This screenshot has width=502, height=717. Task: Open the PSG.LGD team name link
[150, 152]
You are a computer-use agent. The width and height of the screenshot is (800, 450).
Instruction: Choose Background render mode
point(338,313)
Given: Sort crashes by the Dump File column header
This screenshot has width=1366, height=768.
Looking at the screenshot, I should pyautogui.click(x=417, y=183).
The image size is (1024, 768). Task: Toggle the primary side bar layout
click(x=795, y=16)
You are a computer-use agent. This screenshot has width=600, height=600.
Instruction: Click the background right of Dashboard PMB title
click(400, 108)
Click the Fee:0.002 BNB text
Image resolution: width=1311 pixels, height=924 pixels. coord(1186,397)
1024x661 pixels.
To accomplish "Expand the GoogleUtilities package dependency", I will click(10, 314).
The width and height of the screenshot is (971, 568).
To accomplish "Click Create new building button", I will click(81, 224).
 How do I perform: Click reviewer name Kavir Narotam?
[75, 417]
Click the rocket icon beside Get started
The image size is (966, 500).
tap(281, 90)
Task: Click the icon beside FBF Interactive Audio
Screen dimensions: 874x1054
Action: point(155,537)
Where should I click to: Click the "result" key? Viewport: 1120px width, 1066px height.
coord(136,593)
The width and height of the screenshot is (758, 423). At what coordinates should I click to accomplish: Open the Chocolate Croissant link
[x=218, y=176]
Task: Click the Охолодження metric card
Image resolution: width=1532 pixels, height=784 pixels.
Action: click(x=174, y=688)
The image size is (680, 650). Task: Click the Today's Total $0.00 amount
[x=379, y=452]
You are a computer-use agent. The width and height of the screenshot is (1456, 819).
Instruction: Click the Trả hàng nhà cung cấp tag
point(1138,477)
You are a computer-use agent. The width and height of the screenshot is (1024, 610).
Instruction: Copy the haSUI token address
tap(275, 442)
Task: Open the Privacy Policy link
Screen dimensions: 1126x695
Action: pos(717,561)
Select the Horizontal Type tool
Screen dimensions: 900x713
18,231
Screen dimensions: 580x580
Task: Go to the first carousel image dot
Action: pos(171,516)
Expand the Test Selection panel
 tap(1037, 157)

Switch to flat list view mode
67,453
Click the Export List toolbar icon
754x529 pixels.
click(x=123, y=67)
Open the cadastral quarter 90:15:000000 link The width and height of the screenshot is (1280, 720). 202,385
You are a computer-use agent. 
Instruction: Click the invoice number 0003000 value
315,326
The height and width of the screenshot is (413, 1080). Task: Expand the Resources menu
□ □ □ □ □
* **TASK PROMPT**: Copy out only the lines of the records above from the one with "Where should I" through the one with "is (1024, 610).", exactly as they stand, both included.

* **ANSWER TO THIS TASK**:
Where should I click to: Click the "result" key? Viewport: 1120px width, 1066px height.
coord(136,593)
The width and height of the screenshot is (758, 423). At what coordinates should I click to accomplish: Open the Chocolate Croissant link
[x=218, y=176]
Task: Click the Охолодження metric card
Image resolution: width=1532 pixels, height=784 pixels.
Action: click(x=174, y=688)
The image size is (680, 650). Task: Click the Today's Total $0.00 amount
[x=379, y=452]
You are a computer-use agent. The width and height of the screenshot is (1456, 819).
Instruction: Click the Trả hàng nhà cung cấp tag
point(1138,477)
You are a computer-use agent. The width and height of the screenshot is (1024, 610).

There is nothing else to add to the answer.